An owner-operator like Niver (investors are perhaps the real owners) works 70-hour weeks until their knees are shot at 50, or they realize they have no college savings for their kids or retirement savings for themselves—and then they get out.

Niver envisions all sorts of changes, including an end to happy hours (unprofitable), lunch service, and late-night hours. He also sees price increases and service charges to replace tipping. It’s already happening around town—not to provide so-called equity to workers, but to add an extra few percent for businesses that price their product below cost, because Americans expect it.

Pre-pandemic, the culprits were labor shortages, wage laws that drove up costs by nearly a third in less than a decade, rising urban rents, and an array of other dings like the growing cost of managing electronic payments.

An owner-operator like Niver (investors are perhaps the real owners) works 70-hour weeks until their knees are shot at 50, or they realize they have no college savings for their kids or retirement savings for themselves—and then they get out. He hopes there’s a different way.

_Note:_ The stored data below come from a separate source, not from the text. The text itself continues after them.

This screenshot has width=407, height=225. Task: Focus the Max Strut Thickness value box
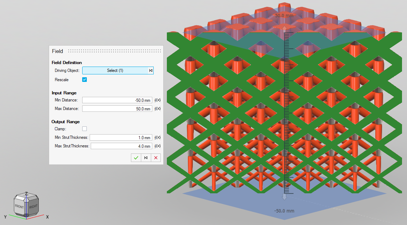pyautogui.click(x=122, y=146)
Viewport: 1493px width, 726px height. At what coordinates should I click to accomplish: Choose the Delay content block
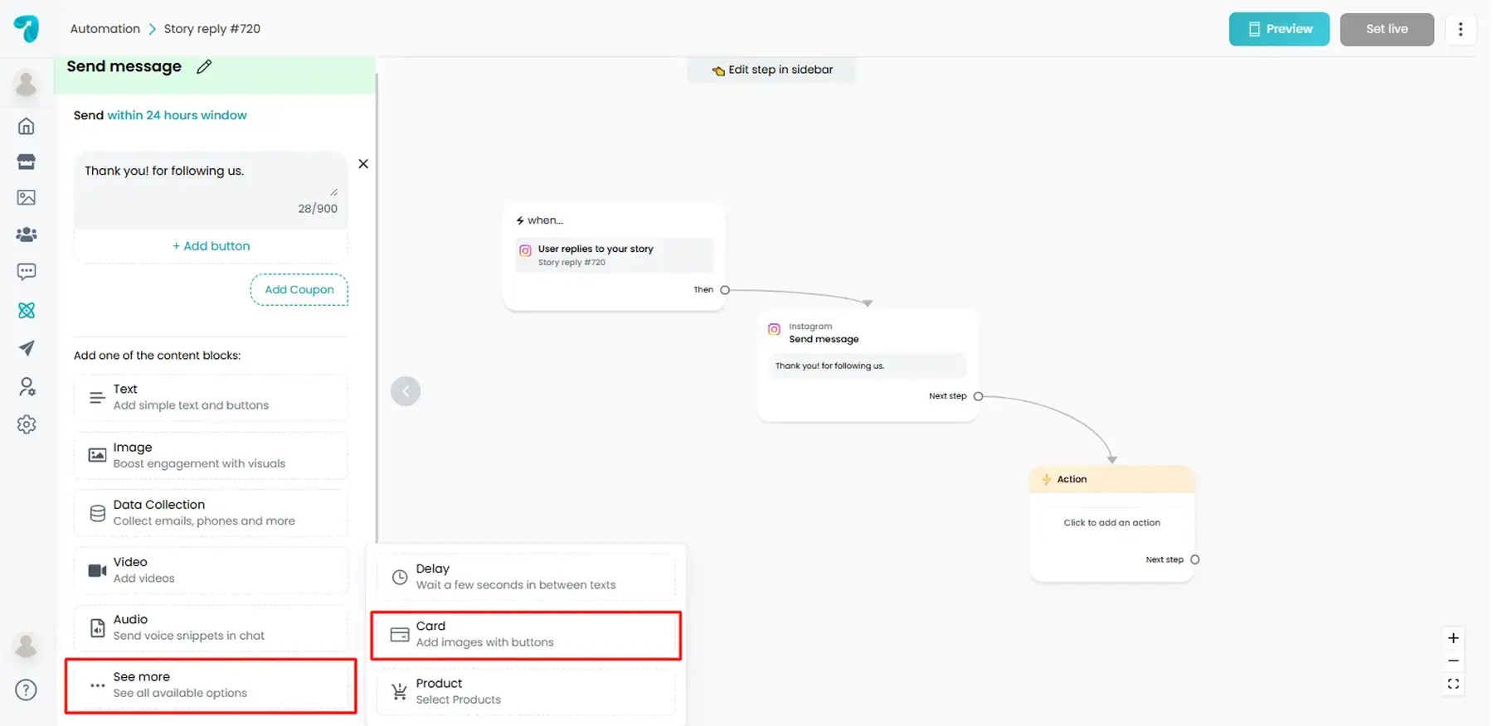tap(526, 577)
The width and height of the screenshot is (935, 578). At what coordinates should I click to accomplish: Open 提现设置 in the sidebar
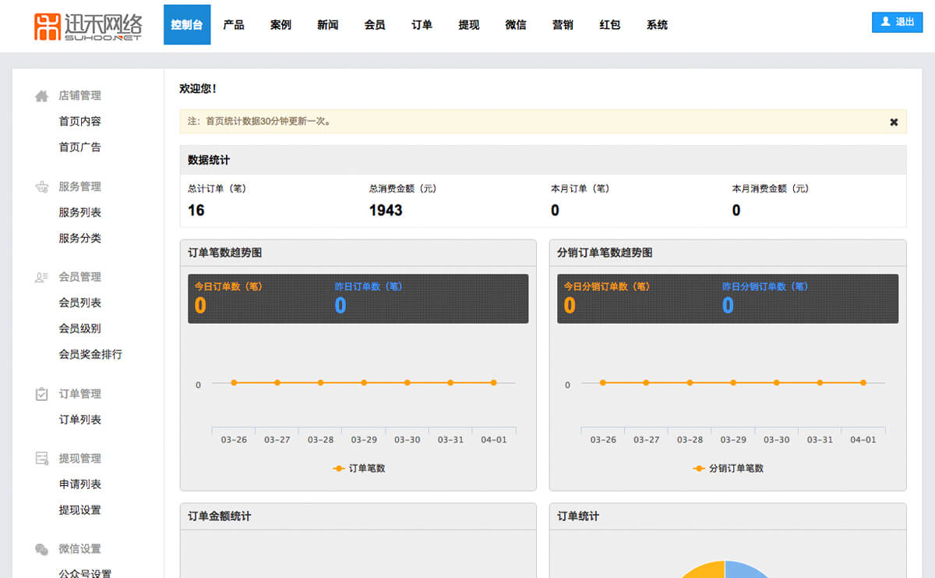tap(79, 510)
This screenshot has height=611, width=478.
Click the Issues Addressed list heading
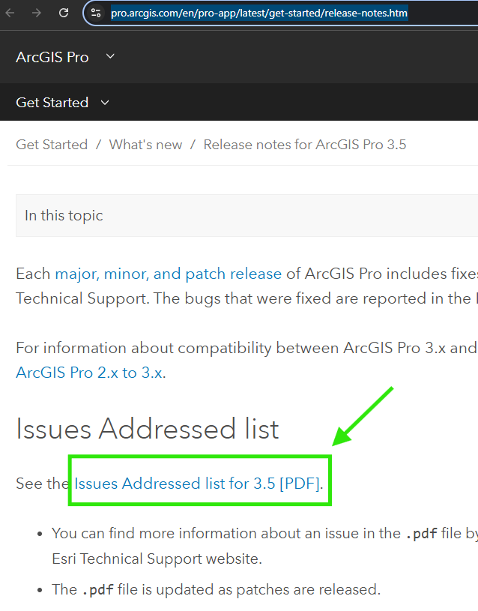tap(148, 430)
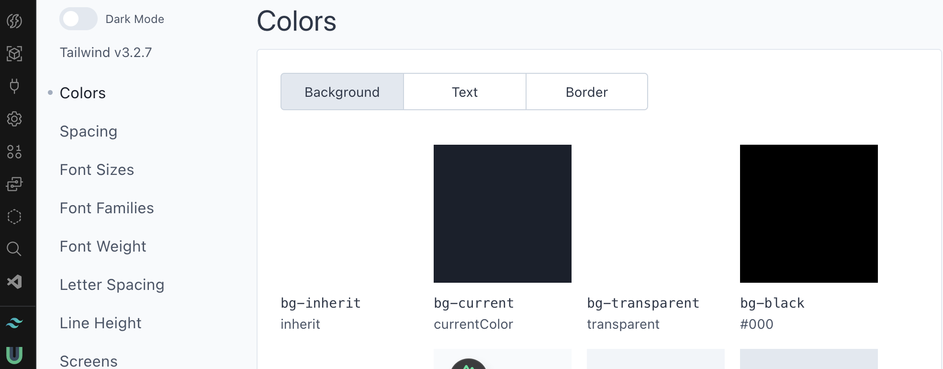Open the components cube icon
The width and height of the screenshot is (943, 369).
point(14,54)
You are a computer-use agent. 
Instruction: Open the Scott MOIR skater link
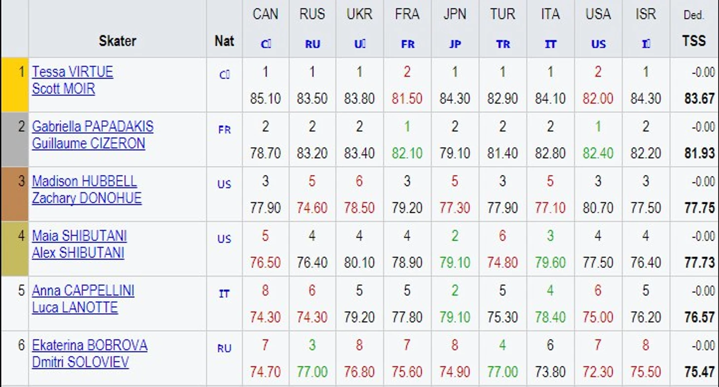click(64, 89)

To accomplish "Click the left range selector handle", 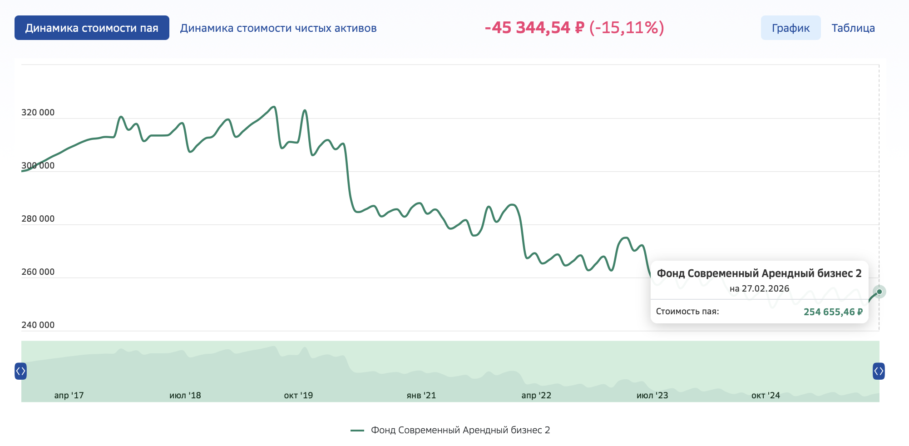I will click(20, 371).
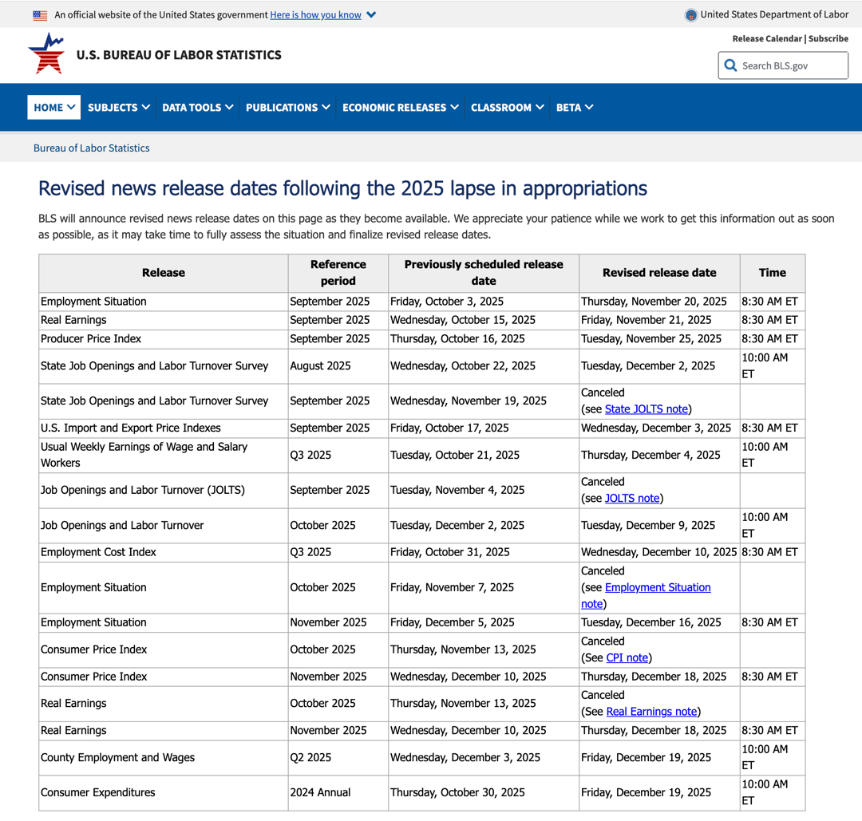Viewport: 862px width, 821px height.
Task: Click the BLS star logo
Action: [46, 53]
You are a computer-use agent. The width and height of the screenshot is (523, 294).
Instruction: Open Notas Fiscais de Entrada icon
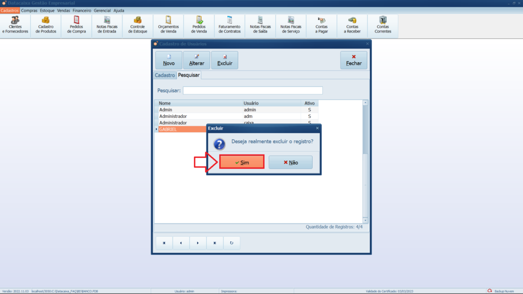pyautogui.click(x=107, y=26)

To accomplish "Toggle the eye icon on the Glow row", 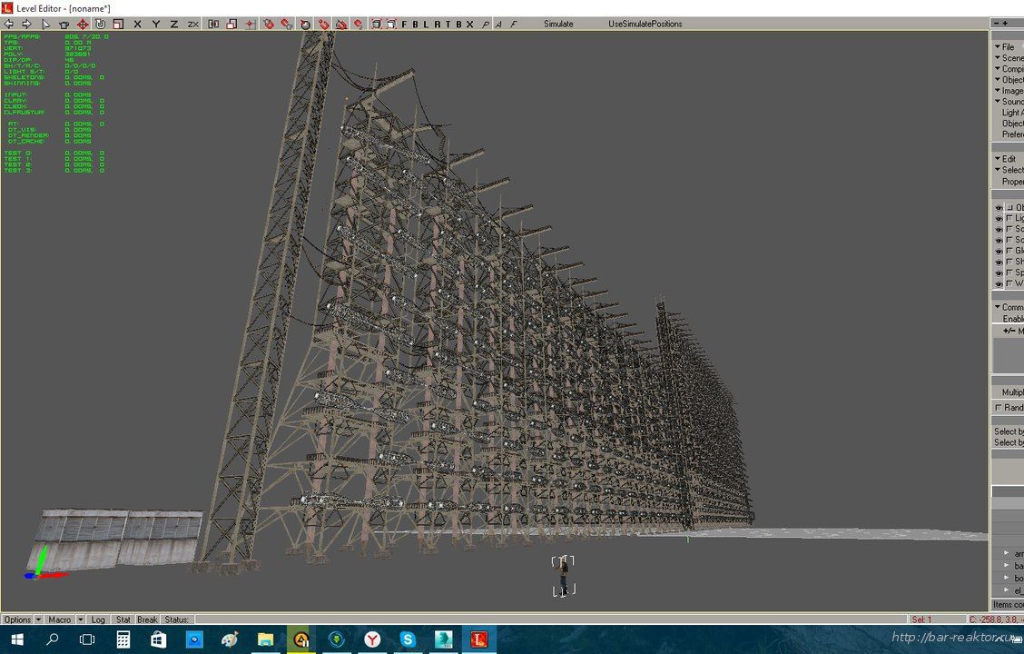I will point(999,252).
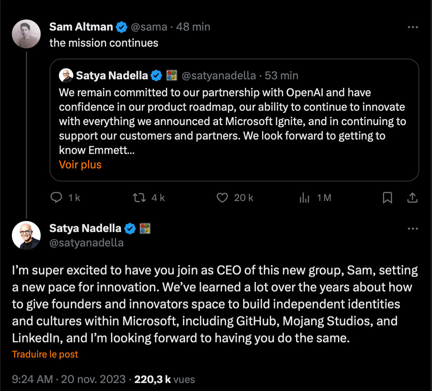Open the reply icon on Satya's quoted post

coord(56,197)
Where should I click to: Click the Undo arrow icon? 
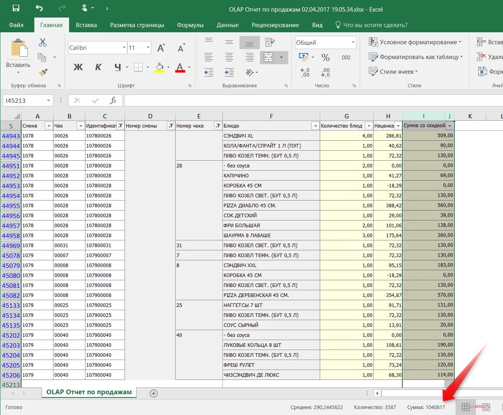[39, 8]
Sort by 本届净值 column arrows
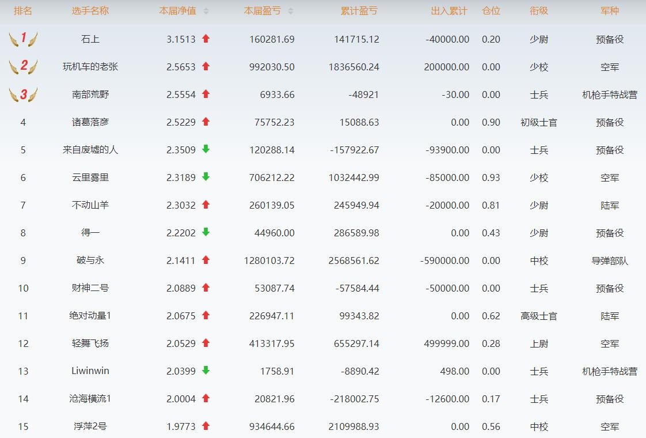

The question is what are the limits of possibility? Thought leaders like Gavin Kaysen and Andrew Zimmern talk about the industry “professionalizing” and providing wages that turn short-term jobs into careers, but what I hear from most operators is something diametrically opposite. They’re talking about getting control of spiraling costs and right-sizing their operations to fit what customers can spend.

Blue Plate Restaurants has spent the pandemic making its operations as lean as it could get them. Co-founder David Burley sees the future as fewer jobs, fewer amenities, and less service. “Margins have declined annually since 2014,” he notes. “We’ve trimmed out all the fat now. There won’t be a staffer to open doors for guests. We’ve shifted from cloth to paper napkins. Our menus are on your phone. I used to have a culinary team.” Now all his restaurants run the same menu.

In the short term, restaurants continue to hope for a federal bailout of some sort, but it clearly will not happen before the election. By spring, many will be gone, especially the ones owned by people like Niver, without reserves of capital, that were perhaps marginally profitable before the pandemic. Niver foresees a “roaring ’20s” environment for the survivors.

The one caveat: We’ve heard many of these things before. But there’s always a landlord and a chef and a guy with a concept eager to deploy the same old model in service of the dream of being in the restaurant business. Best practices and sustainability have no hope against the allure of a sexy bar, a buzzy dining room, and the energy of 2,000 square feet full of people having fun.

To the great minds advising restaurateurs like Niver to walk away from onerous leases and concepts of another era, he notes that “walking away is not an option for most of us”—not with personally guaranteed leases and the damage to reputation that would ensue. So it’s not surprising it all feels like
a trap.

“I have definitely gotten low,” Niver says. “It’s always been a roller coaster, long before the pandemic. I want to change the model so the lows aren’t so low.”